>> BEGIN Excerpt
When the man says he's "nobody," we believe him. That goes a long way in Nobody, a clever-enough action film that has enough ingenuity in its actual action to make up for its overly-familiar plot. It also possesses, as the eponymous nobody, Bob Odenkirk, a seemingly unlikely action-movie hero whose unlikeliness serves as a square punch to the arm for this material.

Odenkirk isn't a traditional movie star, and he's definitely not the kind of actor one would expect to appear in a film like this one. He knows it. The film knows it. This against-the-type casting, though, isn't played a joke. Known mostly for his strange brand of comedy and for playing a particularly slimy character on a pair of popular TV shows, Odenkirk doesn't have the physique or presence of the actors we think of when we think "action hero," the agility to pull off the more free-wheeling type of action that has become the norm as of late, or the matinee-star good looks of some recognizable and/or disposable actor in any given festival of violence.

These observations are not intended and should not be taken as insults about the actor. One doubts that the filmmakers or even Odenkirk himself would wholly disagree with any of those statements. They wouldn't have made this particular film if they did.
>> END Excerpt
>> BEGIN Dataset excerpts
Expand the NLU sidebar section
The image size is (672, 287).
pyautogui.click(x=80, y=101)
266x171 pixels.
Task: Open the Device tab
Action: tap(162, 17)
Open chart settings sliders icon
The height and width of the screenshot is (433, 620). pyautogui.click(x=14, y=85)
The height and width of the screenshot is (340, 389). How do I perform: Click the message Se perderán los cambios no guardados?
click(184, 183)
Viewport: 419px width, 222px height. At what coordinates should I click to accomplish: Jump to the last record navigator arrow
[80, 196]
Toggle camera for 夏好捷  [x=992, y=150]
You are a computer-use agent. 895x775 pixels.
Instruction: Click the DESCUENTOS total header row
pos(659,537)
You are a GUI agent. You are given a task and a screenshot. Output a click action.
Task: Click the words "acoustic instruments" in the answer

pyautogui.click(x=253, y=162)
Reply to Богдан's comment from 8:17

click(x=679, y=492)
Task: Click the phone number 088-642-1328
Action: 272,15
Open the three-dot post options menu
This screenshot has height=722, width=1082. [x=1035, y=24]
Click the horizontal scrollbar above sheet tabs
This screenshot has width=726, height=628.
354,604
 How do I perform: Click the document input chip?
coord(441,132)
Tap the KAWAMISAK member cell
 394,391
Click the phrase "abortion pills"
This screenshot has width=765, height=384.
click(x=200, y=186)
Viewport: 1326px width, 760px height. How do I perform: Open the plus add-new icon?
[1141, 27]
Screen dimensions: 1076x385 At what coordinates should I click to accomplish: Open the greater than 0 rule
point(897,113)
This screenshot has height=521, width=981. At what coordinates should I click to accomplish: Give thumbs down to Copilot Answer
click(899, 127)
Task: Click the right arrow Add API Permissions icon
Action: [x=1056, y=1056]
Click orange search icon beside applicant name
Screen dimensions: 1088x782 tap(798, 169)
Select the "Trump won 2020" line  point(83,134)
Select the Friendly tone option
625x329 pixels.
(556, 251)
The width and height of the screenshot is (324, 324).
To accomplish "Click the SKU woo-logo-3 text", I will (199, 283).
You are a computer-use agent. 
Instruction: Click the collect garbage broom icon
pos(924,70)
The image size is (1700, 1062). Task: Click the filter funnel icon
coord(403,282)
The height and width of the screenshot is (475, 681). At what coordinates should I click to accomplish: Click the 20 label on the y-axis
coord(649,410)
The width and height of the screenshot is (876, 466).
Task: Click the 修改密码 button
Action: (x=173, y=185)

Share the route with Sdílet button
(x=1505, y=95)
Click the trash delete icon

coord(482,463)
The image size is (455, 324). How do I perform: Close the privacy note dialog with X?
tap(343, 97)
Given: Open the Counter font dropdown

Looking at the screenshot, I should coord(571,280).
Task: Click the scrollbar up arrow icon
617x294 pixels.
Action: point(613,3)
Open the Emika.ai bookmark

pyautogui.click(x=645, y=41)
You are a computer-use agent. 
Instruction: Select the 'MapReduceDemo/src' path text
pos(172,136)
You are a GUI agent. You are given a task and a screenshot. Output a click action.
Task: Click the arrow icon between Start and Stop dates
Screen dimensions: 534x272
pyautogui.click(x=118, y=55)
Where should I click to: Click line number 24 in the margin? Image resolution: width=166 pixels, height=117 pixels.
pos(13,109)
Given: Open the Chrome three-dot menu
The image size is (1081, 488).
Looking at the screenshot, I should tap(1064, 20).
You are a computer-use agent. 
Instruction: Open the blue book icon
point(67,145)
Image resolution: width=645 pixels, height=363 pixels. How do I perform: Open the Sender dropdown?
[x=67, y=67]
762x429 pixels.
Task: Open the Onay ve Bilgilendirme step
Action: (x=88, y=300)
>> END Dataset excerpts
#### Instruction 1
Please edit the records from the line containing "Viewport: 419px width, 222px" down to the line containing "Toggle camera for", changing "navigator" to "pager" and returning only those lines.
#### Instruction 2
Carry on writing the review of Nobody from its last sentence.
The records bear no relation to the review of Nobody.

#### Written response 1
Viewport: 419px width, 222px height. At what coordinates should I click to accomplish: Jump to the last record pager arrow
[80, 196]
Toggle camera for 夏好捷  [x=992, y=150]

#### Written response 2
Here, Odenkirk plays Hutch Mansell, a seemingly and sadly ordinary man simply going through his monotonous daily grind. Director Ilya Naishuller presents that slog in a montage of day after day of routines—cooking, work, chores—and days becoming weeks of the same schedule, the same customs, and the same little disappointments pointing toward some bigger emptiness. It all speeds up toward nothing.

Hutch is married to Becca (Connie Nielsen) in a seemingly loveless marriage (A wall of pillows separates them in bed at night). They have two kids, a teenage son (played by Gage Munroe) who keeps his father at a distance and a younger daughter (played by Paisley Cadorath) who adores him.

Hutch works as an accountant at a small factory owned by his father-in-law (played by Michael Ironside). There's some tension in that Becca's family—her father and brother (played by Billy MacLellan)—served and saw combat in the military, while Hutch served as a bookkeeper of sorts.

All of that comes to the fore when two people break into Hutch's house one night. Hutch appeases them with what little he has, and when his son gets the drop on one of the robbers, he freezes before whacking the other with a golf club. The son gets punched in the face, and Hutch gets a constant punch to his ego for refusing to respond with violence.

The twist here, of course, is that Hutch could have acted. Indeed, he might have during another period of his life. He noticed a few things, though. The robbers were scared and desperate. The gun they had wasn't loaded.

Hutch noticed these things, because he was trained to do so—way back in the day, when he worked for a secret branch of one of the alphabet agencies. He couldn't make arrests, so Hutch was the guy they brought in to make certain no one was left to be arrested. He was a professional government assassin, in other words—retired, now, and miserable, too.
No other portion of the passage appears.